SOURCE TEXT

-*-

The tears that flow so easily now
Were once held back by confusion
And I, blinded by false hope and lies
Believed in the unstable illusion

I adjusted the knob many times, fruitlessly attempting to find the picture but all I got was a distorted static noisy blur.  Tying my sanity to the illusion was a really bad idea; it blurred my reality so, blinding me to all around me. Like Icarus, we flew too high too fast, melting the wax, which held together the feathers of our love, and crashed into a boulder with such force that the pieces of us intermixed as we were putting them together.  Unheard was all the advice from friends and family, gentle souls who had not ever felt the passion or understood the flight from which my heart had fallen.

I should have buried it there, and walked away.  But like so many before me, I feebly attempted to piece together the remains of something which was broken from the beginning, because to accept the death is too much like surrender.  The funeral is over, the grieving has begun, yet I still wake from restless sleep with the emptiness and pain.

-*-

DATA SUPPLIED

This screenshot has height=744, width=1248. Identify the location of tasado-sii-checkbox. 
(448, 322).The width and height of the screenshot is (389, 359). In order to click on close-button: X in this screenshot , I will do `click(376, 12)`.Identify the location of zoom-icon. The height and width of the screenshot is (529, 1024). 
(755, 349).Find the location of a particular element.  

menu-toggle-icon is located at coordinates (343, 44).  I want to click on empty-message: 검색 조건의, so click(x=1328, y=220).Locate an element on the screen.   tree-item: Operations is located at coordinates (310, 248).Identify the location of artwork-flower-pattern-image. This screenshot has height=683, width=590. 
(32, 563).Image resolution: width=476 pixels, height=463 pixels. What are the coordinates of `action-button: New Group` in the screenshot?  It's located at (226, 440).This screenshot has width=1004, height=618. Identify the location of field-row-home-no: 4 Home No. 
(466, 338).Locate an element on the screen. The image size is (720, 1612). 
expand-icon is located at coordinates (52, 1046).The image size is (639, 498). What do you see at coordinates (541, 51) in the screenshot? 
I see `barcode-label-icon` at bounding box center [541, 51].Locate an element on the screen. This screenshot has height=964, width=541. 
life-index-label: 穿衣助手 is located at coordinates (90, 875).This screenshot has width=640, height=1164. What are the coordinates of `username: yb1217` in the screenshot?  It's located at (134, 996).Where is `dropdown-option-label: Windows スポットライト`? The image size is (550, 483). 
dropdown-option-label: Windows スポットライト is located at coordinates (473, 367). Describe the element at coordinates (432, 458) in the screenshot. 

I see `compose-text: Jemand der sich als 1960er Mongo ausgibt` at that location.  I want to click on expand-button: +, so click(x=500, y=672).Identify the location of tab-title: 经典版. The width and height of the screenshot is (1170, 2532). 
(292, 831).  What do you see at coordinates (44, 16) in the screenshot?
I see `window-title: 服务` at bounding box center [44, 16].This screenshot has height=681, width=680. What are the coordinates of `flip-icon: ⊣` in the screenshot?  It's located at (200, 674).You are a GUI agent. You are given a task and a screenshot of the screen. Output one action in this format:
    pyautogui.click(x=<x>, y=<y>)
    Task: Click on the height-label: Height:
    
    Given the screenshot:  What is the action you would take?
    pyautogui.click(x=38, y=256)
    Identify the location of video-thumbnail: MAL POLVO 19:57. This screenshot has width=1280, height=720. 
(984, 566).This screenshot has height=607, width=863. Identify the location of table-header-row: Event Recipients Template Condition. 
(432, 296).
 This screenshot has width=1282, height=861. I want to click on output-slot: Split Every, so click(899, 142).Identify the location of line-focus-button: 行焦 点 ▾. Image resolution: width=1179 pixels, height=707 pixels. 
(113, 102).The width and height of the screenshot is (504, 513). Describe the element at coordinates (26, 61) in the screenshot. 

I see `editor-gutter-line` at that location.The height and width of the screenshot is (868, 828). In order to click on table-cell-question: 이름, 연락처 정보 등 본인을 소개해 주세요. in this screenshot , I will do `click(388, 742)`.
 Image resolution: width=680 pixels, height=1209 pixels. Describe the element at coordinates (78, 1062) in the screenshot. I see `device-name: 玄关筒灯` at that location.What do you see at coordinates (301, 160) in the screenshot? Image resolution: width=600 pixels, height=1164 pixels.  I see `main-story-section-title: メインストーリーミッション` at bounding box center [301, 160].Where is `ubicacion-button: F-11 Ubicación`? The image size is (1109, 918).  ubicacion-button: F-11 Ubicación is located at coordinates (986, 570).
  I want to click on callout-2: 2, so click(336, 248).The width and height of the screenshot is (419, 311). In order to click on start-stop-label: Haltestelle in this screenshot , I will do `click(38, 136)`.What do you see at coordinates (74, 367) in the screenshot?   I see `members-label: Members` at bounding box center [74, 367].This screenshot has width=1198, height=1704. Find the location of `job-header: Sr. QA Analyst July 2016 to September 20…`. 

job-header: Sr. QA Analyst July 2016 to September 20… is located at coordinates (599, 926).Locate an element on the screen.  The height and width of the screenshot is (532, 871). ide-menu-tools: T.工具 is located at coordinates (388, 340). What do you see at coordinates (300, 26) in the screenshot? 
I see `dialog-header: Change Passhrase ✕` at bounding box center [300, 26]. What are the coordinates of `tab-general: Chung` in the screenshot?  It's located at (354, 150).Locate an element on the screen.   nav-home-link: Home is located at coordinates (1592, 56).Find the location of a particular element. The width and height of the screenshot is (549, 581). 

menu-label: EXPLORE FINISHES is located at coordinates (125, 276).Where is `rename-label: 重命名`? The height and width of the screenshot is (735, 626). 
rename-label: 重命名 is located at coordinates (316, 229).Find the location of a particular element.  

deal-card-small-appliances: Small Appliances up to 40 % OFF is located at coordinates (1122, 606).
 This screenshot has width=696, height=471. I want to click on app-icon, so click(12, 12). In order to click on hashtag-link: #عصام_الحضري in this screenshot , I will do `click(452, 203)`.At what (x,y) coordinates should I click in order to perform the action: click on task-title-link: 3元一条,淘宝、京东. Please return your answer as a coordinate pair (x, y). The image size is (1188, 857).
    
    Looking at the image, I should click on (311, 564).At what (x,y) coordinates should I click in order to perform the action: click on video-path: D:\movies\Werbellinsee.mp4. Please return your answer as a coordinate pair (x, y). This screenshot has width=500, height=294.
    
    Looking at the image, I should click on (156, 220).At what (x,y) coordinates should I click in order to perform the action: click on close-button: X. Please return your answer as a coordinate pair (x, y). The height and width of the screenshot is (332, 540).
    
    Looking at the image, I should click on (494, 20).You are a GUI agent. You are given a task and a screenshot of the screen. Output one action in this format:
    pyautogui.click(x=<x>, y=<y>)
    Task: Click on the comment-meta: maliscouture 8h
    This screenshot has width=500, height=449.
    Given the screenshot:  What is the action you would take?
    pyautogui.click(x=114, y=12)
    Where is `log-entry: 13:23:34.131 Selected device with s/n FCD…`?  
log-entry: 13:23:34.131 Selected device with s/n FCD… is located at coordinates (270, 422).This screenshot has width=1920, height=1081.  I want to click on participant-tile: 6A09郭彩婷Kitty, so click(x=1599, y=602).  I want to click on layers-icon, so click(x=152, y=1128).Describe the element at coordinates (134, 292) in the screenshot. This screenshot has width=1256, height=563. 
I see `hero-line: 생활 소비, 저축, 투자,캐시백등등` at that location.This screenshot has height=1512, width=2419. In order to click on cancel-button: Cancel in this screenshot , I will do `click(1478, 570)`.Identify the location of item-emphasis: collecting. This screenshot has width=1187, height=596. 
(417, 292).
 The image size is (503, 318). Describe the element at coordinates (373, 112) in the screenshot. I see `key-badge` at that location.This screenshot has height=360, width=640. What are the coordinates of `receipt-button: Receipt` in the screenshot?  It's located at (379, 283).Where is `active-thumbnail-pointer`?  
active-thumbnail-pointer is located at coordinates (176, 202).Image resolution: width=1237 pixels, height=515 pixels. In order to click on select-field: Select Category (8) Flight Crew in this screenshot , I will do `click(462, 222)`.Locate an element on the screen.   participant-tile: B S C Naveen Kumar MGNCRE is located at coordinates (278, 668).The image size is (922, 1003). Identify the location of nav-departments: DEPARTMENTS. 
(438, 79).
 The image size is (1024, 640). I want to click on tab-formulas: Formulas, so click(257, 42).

-*-

EXERCISES
1. In the passage on lost love, to which figure does the writer compare how fast and high the relationship flew?
2. Carry on the passage on lost love, picking up after its final sentence.

REPLIES
1. Icarus.

2.
Through the tears, and the cloud of alcohol, I somehow perceive the twins of love and hope, hiding under the skirt of an angel.  Soon I will be able to wipe the tears from my eyes and see what is real.  Soon. The reckless pinball that is my heart will stop bouncing from flipper to bumper to target, and fall back into it's proper place.  Game over, no score, tilt.  There will be no more double or nothing.

My destiny, should I choose to accept it, is to wander aimlessly through the wasteland, rescuing or being rescued by broken lovers and finding no solace in their touch.  The contrast button is missing, I can't quite get the picture.